» **TEXTE FOURNI**

Entre une suspension et une cessation de grève, il peut parfois y avoir de bien subtiles nuances. Pour preuve, les contorsions sémantiques auxquelles se livre depuis mardi l'AMUHF (Association des médecins urgentistes hospitaliers de France).
L'organisation s'est résolue à signer un accord avec l'ARHIF (Agence régionale de l'hospitalation d'Ile-de-France) et l'AP-HP (Assistance publique - Hôpitaux de Paris), tout en affirmant que cet accord ne réglait pas grand-chose et en annonçant un possible nouveau mot d'ordre national pour le 11 juin - à cette date, le comité de suivi prévu par l'accord régional pour en contrôler la bonne application (« le Quotidien » d'hier) ne se sera même pas réuni. Quoi qu'il en soit, pour Patrick Pelloux, président de l'AMUHF, les choses sont claires : « En Ile-de-France, il ne s'agit pas d'une fin de grève, mais seulement d'une suspension (1) ; d'ailleurs, le mouvement se poursuit en province. »

» **DONNÉES EXTRAITES**
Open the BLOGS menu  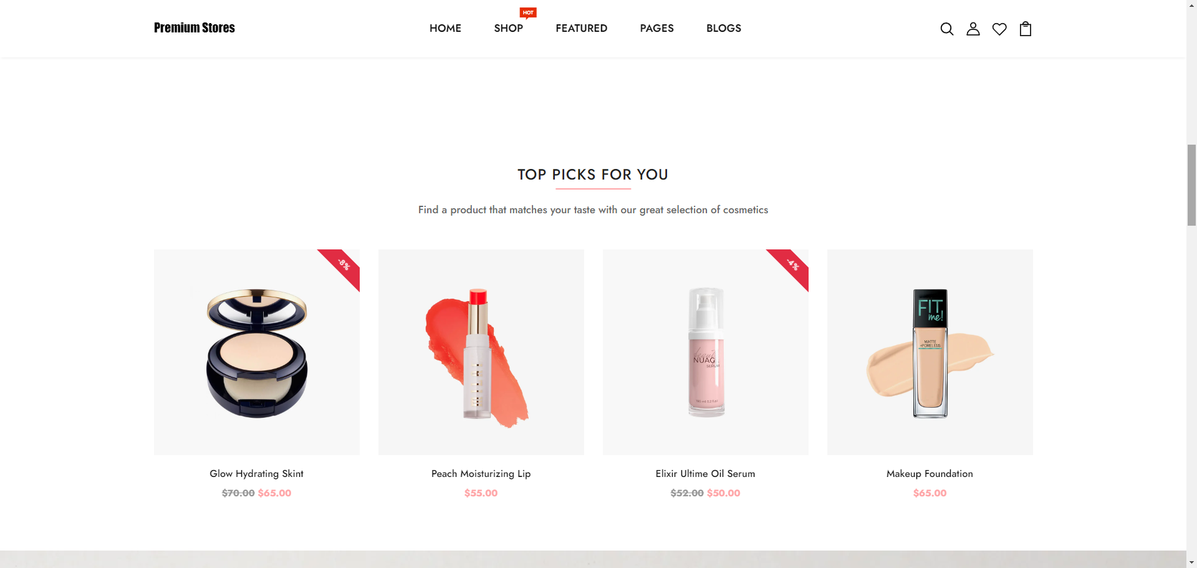coord(723,29)
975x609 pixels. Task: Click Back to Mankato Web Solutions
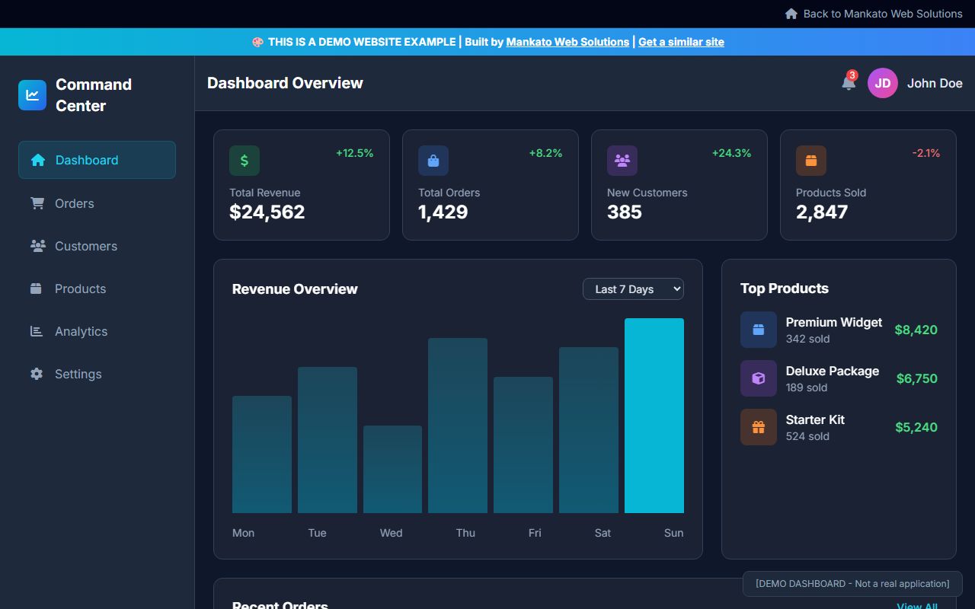[882, 14]
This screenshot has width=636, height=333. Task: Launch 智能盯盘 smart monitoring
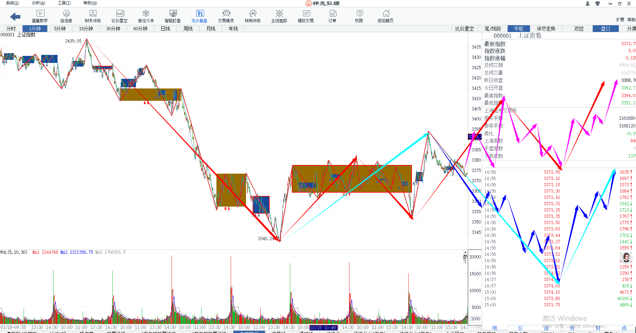[x=173, y=16]
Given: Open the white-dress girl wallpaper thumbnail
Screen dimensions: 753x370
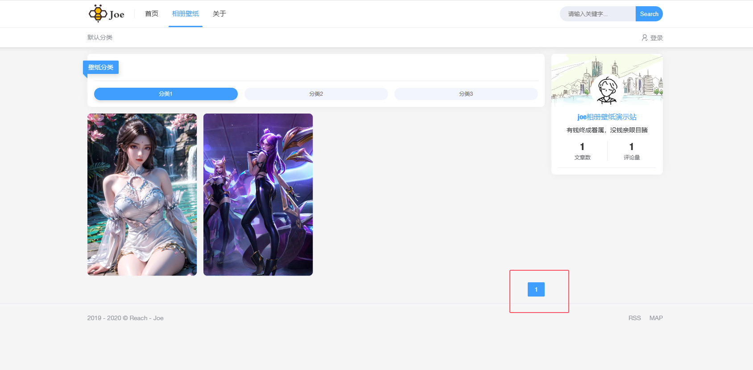Looking at the screenshot, I should pyautogui.click(x=142, y=195).
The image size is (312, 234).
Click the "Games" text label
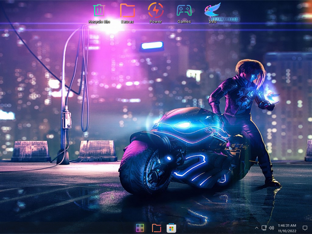point(184,22)
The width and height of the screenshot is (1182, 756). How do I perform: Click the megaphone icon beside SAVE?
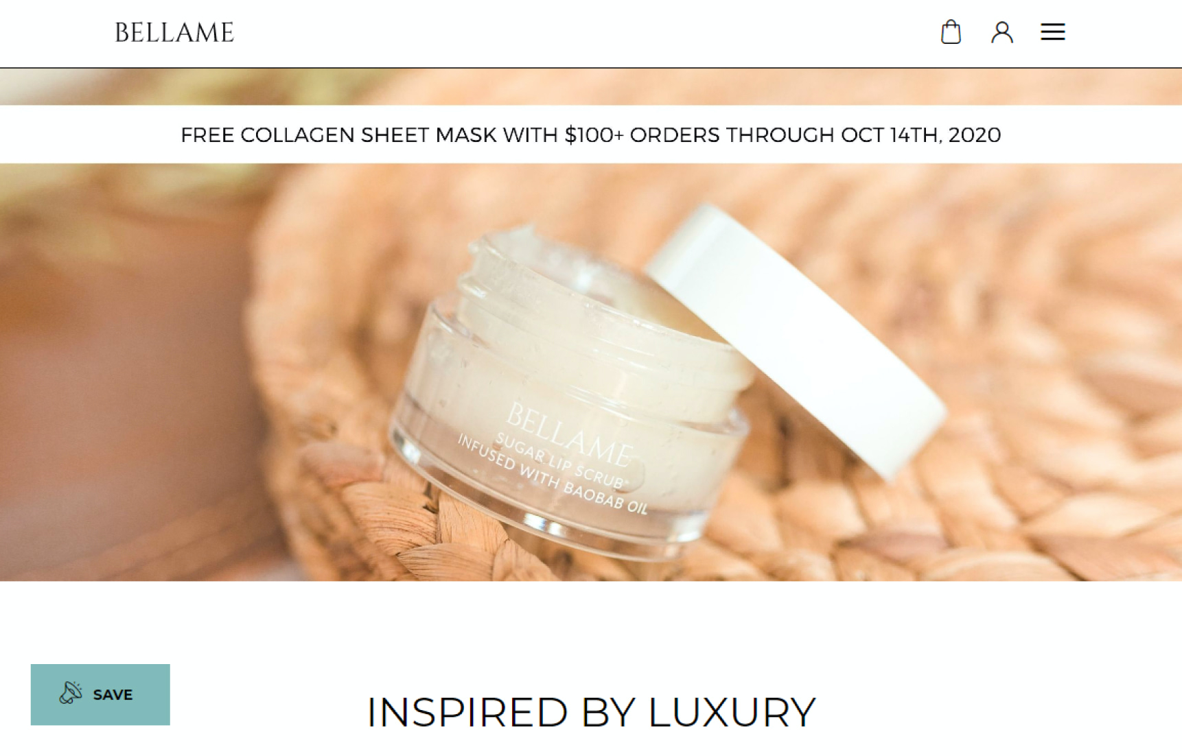click(x=71, y=693)
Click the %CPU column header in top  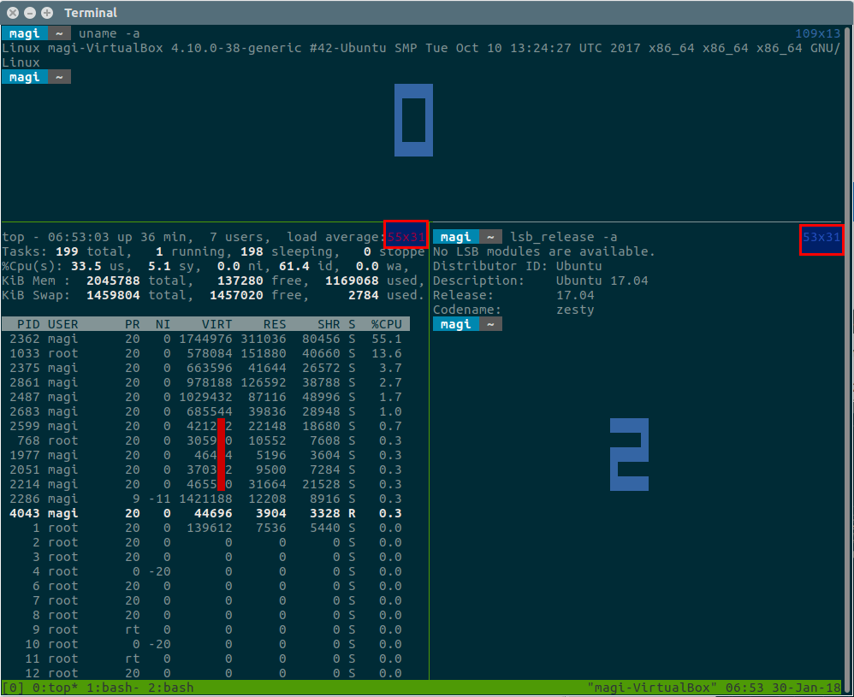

» **CONSIGNES**
(a) Recopiez à l'identique, dans le texte sur la grève des urgentistes, le passage qui s'ouvre sur les mots contenant « Entre une suspension » et se termine par « hospitaliers de France). ».
(b) Répondez à ces questions d'après le texte sur la grève des urgentistes :
(i) Que signifie le sigle AMUHF ?
(ii) Pour quelle date un possible nouveau mot d'ordre national est-il annoncé ?
(iii) Qui est le président de l'AMUHF ?

» **RÉPONSES**
(a)
Entre une suspension et une cessation de grève, il peut parfois y avoir de bien subtiles nuances. Pour preuve, les contorsions sémantiques auxquelles se livre depuis mardi l'AMUHF (Association des médecins urgentistes hospitaliers de France).

(b)
(i) Association des médecins urgentistes hospitaliers de France
(ii) Le 11 juin
(iii) Patrick Pelloux